Not to cut the masterfully directed movie down to size, but the movie could've been cut down in size. 2½ hours is a tad too long for what is essentially a documentary (looks like one, talks like one, ergo!). Three things make it tolerable - Hanks' performance of a man gulping back the bile and taking control of his life, Barkhad Abdi and his amazing face that can show you the true meaning of life and death if you look long enough, and Greengrass' camera that snakes through their lives and sneaks about the whole place.
The action truly is gripping. Greengrass's trademark shaky-camera style not only helps keep it real, but also goes pore-deep into the action (you can literally count pores on people's skin). There are moments where the tension is so high you get the feeling that you could reach out and make it vibrate like a tuning fork, which is something Henry Jackman's soundtrack does.

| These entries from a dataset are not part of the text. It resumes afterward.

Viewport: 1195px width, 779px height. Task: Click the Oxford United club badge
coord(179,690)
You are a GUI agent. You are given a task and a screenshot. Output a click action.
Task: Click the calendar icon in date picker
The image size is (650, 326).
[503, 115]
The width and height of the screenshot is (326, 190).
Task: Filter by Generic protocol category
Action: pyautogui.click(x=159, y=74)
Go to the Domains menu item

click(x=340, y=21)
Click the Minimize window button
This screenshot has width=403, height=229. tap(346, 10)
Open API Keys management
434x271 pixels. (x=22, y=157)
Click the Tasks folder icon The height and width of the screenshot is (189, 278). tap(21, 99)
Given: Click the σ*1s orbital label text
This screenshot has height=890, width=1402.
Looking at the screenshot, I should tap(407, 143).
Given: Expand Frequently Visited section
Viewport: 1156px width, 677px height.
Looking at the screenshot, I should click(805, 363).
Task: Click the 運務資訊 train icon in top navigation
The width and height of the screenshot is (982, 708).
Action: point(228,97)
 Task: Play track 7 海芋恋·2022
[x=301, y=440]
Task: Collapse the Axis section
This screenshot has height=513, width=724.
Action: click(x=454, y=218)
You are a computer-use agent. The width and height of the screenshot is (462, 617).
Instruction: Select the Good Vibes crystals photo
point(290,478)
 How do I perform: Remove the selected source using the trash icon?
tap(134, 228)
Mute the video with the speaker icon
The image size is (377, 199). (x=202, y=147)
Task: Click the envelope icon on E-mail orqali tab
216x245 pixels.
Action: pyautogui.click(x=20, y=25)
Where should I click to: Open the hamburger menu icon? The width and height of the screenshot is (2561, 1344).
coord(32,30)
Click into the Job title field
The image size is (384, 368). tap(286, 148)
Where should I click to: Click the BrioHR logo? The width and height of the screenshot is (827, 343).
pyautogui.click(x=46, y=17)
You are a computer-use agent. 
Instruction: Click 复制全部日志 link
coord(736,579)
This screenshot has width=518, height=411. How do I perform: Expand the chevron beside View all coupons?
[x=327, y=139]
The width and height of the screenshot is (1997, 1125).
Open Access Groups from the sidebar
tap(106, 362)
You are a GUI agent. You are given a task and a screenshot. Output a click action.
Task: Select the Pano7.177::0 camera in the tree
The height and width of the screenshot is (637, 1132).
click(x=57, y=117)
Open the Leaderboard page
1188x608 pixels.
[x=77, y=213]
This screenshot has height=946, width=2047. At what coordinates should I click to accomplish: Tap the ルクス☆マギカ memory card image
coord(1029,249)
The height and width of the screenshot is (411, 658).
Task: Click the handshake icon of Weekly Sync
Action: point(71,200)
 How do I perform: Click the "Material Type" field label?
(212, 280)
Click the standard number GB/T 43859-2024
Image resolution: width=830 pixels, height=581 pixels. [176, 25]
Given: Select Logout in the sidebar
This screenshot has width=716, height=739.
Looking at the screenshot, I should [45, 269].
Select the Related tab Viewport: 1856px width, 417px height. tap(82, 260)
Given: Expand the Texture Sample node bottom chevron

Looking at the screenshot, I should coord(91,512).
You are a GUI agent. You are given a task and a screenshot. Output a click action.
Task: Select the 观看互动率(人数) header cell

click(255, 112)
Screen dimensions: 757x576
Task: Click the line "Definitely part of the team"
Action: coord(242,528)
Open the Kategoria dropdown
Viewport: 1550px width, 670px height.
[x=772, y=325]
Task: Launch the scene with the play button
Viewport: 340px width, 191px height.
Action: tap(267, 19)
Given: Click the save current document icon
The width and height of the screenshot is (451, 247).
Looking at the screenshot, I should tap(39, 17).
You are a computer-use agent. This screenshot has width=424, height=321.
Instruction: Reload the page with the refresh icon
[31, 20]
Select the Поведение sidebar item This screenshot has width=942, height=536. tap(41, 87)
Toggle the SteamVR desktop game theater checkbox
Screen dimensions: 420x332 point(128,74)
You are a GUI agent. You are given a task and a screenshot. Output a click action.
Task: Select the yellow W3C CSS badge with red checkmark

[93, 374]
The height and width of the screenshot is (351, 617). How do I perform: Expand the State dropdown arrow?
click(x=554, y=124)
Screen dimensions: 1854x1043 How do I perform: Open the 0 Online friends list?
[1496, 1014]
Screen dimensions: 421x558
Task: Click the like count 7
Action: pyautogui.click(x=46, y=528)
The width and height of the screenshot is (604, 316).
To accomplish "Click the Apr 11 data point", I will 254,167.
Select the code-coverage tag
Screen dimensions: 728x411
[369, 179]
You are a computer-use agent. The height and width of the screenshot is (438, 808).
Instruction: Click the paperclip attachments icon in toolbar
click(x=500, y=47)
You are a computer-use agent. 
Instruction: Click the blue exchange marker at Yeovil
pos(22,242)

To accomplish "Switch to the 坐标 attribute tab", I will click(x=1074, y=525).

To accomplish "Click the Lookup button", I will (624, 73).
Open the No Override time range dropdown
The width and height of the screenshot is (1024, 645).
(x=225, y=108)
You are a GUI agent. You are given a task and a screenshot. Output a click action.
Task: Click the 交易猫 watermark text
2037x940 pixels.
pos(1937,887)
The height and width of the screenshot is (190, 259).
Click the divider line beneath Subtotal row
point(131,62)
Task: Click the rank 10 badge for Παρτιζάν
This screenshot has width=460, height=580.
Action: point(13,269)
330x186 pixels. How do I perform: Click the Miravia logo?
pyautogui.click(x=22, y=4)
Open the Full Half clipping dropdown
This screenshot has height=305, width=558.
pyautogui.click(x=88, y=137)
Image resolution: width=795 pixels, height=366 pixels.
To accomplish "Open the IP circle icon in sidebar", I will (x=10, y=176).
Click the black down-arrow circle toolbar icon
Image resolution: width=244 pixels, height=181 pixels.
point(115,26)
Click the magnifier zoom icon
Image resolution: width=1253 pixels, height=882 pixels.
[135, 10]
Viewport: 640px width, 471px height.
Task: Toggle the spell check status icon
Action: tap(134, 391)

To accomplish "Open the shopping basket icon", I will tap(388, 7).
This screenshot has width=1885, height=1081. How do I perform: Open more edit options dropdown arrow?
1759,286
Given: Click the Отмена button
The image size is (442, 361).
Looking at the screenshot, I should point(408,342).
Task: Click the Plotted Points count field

Between the two of them, Hank and Abdi appropriate most of the film's meager quota of overt drama, leaving both Phillips' and Muse's crews to just go around playing hide and seek. Which, now that the movie's out and probably gonna win itself a Golden Globe and at least one Oscar nomination, is being hotly disputed by the real Captain Phillips' crew, who seem to feel he is actually kind of a dick.
Wait. What? You don't actually have to have been a hero in a pirate-attack situation to write about it and make millions? Now, where are my pirates? BRING ME MY PIRATES!!!